Your task:
Everything in the listing should be restated word for word.
[Source material Boundary: Start]
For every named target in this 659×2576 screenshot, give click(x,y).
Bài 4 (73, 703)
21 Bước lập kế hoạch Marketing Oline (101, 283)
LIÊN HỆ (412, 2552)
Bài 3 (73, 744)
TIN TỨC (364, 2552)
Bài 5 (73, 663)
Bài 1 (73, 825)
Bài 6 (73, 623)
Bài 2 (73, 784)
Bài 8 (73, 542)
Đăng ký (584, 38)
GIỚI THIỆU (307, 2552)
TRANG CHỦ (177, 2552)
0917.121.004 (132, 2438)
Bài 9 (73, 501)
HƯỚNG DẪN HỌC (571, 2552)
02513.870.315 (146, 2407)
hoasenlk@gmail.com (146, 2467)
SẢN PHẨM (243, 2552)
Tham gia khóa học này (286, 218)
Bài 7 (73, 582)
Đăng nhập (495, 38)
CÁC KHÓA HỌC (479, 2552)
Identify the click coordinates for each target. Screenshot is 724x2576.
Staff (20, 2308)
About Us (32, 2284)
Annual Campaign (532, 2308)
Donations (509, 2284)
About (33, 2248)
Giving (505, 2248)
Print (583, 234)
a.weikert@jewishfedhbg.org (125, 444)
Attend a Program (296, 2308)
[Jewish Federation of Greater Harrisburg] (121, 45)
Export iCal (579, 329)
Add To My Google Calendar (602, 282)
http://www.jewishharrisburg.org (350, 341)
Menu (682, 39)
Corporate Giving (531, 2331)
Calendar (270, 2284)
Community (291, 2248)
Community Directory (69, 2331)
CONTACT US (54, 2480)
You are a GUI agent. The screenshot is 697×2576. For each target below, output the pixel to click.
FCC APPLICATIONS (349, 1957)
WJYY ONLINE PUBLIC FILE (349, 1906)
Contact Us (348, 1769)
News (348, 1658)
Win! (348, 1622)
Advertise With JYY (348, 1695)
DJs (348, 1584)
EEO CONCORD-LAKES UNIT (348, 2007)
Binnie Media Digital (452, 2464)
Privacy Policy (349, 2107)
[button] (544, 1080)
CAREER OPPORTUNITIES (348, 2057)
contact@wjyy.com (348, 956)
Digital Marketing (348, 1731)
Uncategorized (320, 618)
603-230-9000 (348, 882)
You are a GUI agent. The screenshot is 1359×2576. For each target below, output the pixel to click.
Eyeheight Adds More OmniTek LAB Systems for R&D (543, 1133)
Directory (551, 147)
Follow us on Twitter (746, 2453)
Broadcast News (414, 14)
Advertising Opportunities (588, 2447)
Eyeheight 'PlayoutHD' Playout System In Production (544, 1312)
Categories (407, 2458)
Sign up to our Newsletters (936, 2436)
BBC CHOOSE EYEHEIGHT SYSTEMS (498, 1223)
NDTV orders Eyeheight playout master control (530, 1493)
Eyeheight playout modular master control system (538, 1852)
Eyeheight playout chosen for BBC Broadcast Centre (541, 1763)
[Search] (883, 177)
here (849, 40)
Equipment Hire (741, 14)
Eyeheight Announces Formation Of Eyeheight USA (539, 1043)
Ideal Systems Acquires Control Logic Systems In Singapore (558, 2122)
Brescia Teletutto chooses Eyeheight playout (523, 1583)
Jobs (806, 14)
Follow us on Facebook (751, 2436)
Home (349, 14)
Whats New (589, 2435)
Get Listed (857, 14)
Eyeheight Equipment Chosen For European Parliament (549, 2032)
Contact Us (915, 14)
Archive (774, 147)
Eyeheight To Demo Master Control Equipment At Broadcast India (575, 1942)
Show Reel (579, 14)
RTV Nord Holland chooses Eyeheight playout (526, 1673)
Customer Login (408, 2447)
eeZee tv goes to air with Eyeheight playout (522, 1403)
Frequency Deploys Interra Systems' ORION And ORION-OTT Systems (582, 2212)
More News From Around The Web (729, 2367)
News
[Source material Boundary: End]
Your response:
For every named target in this 659×2576 screenshot, give click(x,y).
Bài 4 (73, 703)
21 Bước lập kế hoạch Marketing Oline (101, 283)
LIÊN HỆ (412, 2552)
Bài 3 (73, 744)
TIN TỨC (364, 2552)
Bài 5 (73, 663)
Bài 1 (73, 825)
Bài 6 (73, 623)
Bài 2 (73, 784)
Bài 8 (73, 542)
Đăng ký (584, 38)
GIỚI THIỆU (307, 2552)
TRANG CHỦ (177, 2552)
0917.121.004 (132, 2438)
Bài 9 (73, 501)
HƯỚNG DẪN HỌC (571, 2552)
02513.870.315 (146, 2407)
hoasenlk@gmail.com (146, 2467)
SẢN PHẨM (243, 2552)
Tham gia khóa học này (286, 218)
Bài 7 (73, 582)
Đăng nhập (495, 38)
CÁC KHÓA HỌC (479, 2552)
Identify the click coordinates for each target. Screenshot is 724x2576.
Staff (20, 2308)
About Us (32, 2284)
Annual Campaign (532, 2308)
Donations (509, 2284)
About (33, 2248)
Giving (505, 2248)
Print (583, 234)
a.weikert@jewishfedhbg.org (125, 444)
Attend a Program (296, 2308)
[Jewish Federation of Greater Harrisburg] (121, 45)
Export iCal (579, 329)
Add To My Google Calendar (602, 282)
http://www.jewishharrisburg.org (350, 341)
Menu (682, 39)
Corporate Giving (531, 2331)
Calendar (270, 2284)
Community (291, 2248)
Community Directory (69, 2331)
CONTACT US (54, 2480)
You are a GUI agent. The screenshot is 697×2576. For each target below, output the pixel to click.
FCC APPLICATIONS (349, 1957)
WJYY ONLINE PUBLIC FILE (349, 1906)
Contact Us (348, 1769)
News (348, 1658)
Win! (348, 1622)
Advertise With JYY (348, 1695)
DJs (348, 1584)
EEO CONCORD-LAKES UNIT (348, 2007)
Binnie Media Digital (452, 2464)
Privacy Policy (349, 2107)
[button] (544, 1080)
CAREER OPPORTUNITIES (348, 2057)
contact@wjyy.com (348, 956)
Digital Marketing (348, 1731)
Uncategorized (320, 618)
603-230-9000 (348, 882)
You are a GUI agent. The screenshot is 1359×2576. For each target below, output the pixel to click.
Eyeheight Adds More OmniTek LAB Systems for R&D (543, 1133)
Directory (551, 147)
Follow us on Twitter (746, 2453)
Broadcast News (414, 14)
Advertising Opportunities (588, 2447)
Eyeheight 'PlayoutHD' Playout System In Production (544, 1312)
Categories (407, 2458)
Sign up to our Newsletters (936, 2436)
BBC CHOOSE EYEHEIGHT SYSTEMS (498, 1223)
NDTV orders Eyeheight playout master control (530, 1493)
Eyeheight playout modular master control system (538, 1852)
Eyeheight playout chosen for BBC Broadcast Centre (541, 1763)
[Search] (883, 177)
here (849, 40)
Equipment Hire (741, 14)
Eyeheight Announces Formation Of Eyeheight USA (539, 1043)
Ideal Systems Acquires Control Logic Systems In Singapore (558, 2122)
Brescia Teletutto chooses Eyeheight playout (523, 1583)
Jobs (806, 14)
Follow us on Facebook (751, 2436)
Home (349, 14)
Whats New (589, 2435)
Get Listed (857, 14)
Eyeheight Equipment Chosen For European Parliament (549, 2032)
Contact Us (915, 14)
Archive (774, 147)
Eyeheight To Demo Master Control Equipment At Broadcast India (575, 1942)
Show Reel (579, 14)
RTV Nord Holland chooses Eyeheight playout (526, 1673)
Customer Login (408, 2447)
eeZee tv goes to air with Eyeheight playout (522, 1403)
Frequency Deploys Interra Systems' ORION And ORION-OTT Systems (582, 2212)
More News From Around The Web (729, 2367)
News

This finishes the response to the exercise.